Naked: The Rhythm and Groove of It. The Depth and Length to It.
by Nastashia Minto
Local writer Nastashia Minto’s debut, Naked: The Rhythm and Groove of It. The Depth and Length to It., uses poetry and memoir to explore the ways her identity emerges from a confluence of queerness, sexuality, trauma, love, race, faith, and family history. Minto is as good as her word, crafting pieces that bare both her life’s triumphs and moments of terrible fear with candor and a heart-thumping rhythm, at times veering into the cadence and excitement of slam poetry.
The Remnants
by Robert Hill
Gigi writes, “It’s tea time for two of the three remaining residents of New Eden.
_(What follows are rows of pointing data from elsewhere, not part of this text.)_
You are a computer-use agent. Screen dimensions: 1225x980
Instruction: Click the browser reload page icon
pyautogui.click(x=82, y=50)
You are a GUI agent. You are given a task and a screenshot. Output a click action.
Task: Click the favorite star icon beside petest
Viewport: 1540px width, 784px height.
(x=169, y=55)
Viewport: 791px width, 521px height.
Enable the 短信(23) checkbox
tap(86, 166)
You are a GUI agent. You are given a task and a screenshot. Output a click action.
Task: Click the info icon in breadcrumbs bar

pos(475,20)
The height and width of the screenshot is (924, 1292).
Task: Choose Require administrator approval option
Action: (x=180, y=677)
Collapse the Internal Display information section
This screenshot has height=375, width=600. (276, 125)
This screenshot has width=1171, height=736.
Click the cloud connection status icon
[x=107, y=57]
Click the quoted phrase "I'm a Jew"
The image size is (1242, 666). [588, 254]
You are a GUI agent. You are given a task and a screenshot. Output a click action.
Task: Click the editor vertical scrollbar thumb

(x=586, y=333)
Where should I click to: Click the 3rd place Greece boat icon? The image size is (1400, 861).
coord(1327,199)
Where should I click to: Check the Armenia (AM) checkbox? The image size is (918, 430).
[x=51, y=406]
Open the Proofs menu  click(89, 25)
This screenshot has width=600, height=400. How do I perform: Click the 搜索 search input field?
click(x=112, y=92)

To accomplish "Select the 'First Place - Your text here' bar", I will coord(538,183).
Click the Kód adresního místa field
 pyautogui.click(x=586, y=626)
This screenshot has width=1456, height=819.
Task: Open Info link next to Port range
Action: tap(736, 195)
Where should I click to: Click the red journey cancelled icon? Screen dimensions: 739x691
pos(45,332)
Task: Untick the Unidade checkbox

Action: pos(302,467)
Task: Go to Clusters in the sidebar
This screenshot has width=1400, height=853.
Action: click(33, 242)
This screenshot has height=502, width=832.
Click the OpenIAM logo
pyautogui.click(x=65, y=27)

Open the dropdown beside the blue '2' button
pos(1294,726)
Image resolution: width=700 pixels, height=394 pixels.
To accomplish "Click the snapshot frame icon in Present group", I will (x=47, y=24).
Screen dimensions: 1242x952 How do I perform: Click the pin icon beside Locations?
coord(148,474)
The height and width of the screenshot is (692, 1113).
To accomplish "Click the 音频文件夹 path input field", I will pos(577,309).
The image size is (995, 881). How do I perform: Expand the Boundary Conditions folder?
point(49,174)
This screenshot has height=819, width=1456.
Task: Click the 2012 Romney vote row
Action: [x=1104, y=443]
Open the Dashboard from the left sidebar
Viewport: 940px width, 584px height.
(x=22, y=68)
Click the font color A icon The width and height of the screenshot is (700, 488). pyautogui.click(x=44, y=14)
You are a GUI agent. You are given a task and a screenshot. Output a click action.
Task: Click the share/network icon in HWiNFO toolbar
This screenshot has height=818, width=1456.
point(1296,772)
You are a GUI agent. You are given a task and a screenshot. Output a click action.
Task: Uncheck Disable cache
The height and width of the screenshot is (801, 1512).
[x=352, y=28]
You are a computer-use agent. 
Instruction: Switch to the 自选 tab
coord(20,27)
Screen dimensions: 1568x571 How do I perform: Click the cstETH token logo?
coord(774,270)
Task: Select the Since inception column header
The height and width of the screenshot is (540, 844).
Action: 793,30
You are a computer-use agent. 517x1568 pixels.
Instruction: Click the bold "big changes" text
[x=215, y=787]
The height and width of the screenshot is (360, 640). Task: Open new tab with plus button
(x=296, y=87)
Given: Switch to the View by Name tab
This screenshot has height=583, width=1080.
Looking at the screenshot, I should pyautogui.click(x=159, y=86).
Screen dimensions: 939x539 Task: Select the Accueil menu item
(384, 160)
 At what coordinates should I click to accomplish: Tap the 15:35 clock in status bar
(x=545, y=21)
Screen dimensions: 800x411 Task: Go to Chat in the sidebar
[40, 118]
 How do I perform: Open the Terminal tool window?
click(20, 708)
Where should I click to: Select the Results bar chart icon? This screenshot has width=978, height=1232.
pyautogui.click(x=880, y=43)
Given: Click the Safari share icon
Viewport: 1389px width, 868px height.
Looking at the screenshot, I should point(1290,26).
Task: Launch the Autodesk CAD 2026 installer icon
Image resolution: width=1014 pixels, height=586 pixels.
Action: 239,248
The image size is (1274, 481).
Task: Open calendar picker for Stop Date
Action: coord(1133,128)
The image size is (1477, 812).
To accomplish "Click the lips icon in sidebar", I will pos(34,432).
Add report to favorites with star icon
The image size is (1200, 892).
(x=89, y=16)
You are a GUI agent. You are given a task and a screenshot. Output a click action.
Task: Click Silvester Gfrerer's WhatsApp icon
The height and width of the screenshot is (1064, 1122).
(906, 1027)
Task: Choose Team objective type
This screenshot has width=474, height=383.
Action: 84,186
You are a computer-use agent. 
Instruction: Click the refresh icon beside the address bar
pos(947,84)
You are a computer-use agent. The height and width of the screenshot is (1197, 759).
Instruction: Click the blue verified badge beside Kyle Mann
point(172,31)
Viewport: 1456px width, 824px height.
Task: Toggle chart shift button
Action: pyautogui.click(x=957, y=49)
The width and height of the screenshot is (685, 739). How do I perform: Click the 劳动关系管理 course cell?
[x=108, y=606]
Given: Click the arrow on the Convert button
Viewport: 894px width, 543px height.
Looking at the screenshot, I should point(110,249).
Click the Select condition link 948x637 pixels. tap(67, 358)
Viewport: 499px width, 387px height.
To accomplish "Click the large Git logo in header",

He’s 99, she’s about to turn 100. Heading their way, hoping to break up this tea, is the third human still standing in this strange, isolated town, himself a spry 89 years old and carrying with him the deep secret he’s been holding all his adult life. Robert Hill’s marvelously bizarre tale is full of rollicking weirdness, quirky characters with names like Brisket Whiskerhooven and Remedial Bliss — and some of the best, most brilliant wordsmithing I’ve ever read. But though I could joyfully swallow this book whole for the writing alone, Hill’s voice-magic and humor never get in the way of — and in fact somehow enhance — the deep-down humanness and sadness and beauty of the story. The Remnants is truly a book unlike any I’ve read before.”
Verge
by Lidia Yuknavitch
Lidia Yuknavitch is a one of the Powell's staff's favorite writers. It’s not just that she's lovely to work with, or that her writing is emotionally gripping; she is adored because her narrative flights into the dark, vulnerable corners of consciousness are powered by a wingspan broad enough to sweep the most marginalized voices into the centers of her stories. In Verge, her latest work, Yuknavitch focuses her attention on adults and children whose bodies and labor have been coopted and corrupted by capitalism, patriarchy, and complacency. It’s a collection that speaks to the present moment, combining a raw mix of the fury and darkness many people are feeling with the creativity and radical kindness we already possess, and can use to lift our communities out of crisis.
Being
by Zach Ellis
Ellis’s chapbook, published by local indie press Future Tense Books, is a powerful memoir about coming into self as a trans man. Being explores transitioning, fatherhood, sexual violence, and authenticity in a quick read that is poetic, candid, and brave.
Fetch
by Nicole Georges
Nicole Georges is an award-winning graphic memoirist and professor whose latest book, Fetch, is the hilarious and poignant coming-of-age story of the teenage Nicole and her tiny, terrifying Corgi-Shar-Pei mix, Beija. Beija misbehaves (a lot), but as she and Nicole navigate adulting and the Portland punk scene, she provides new levels of comfort and stability for her young owner, bringing her community and a new understanding of home. If you’re into comics, animals, memoir, bildungsroman, or the bygone years of punk Portland, Fetch should be at the top of your summer reading list.
Field Theories
by Samiya Bashir
We had to sneak this staff favorite onto the list, even though it meant missing the graphics deadline. Using the language of thermodynamics, Reed College professor Bashir crafts challenging, visually inventive poems that combine scientific vernacular (radiation, probability, blackbody, curves, coronagraphy) with folklore (John Henry) and contemporary issues to examine the ways the Black body is and has been interpreted by American society, and to subvert dominant interpretations. Field Theories is an extraordinary work, whose formal and linguistic complexity invite endless rereadings.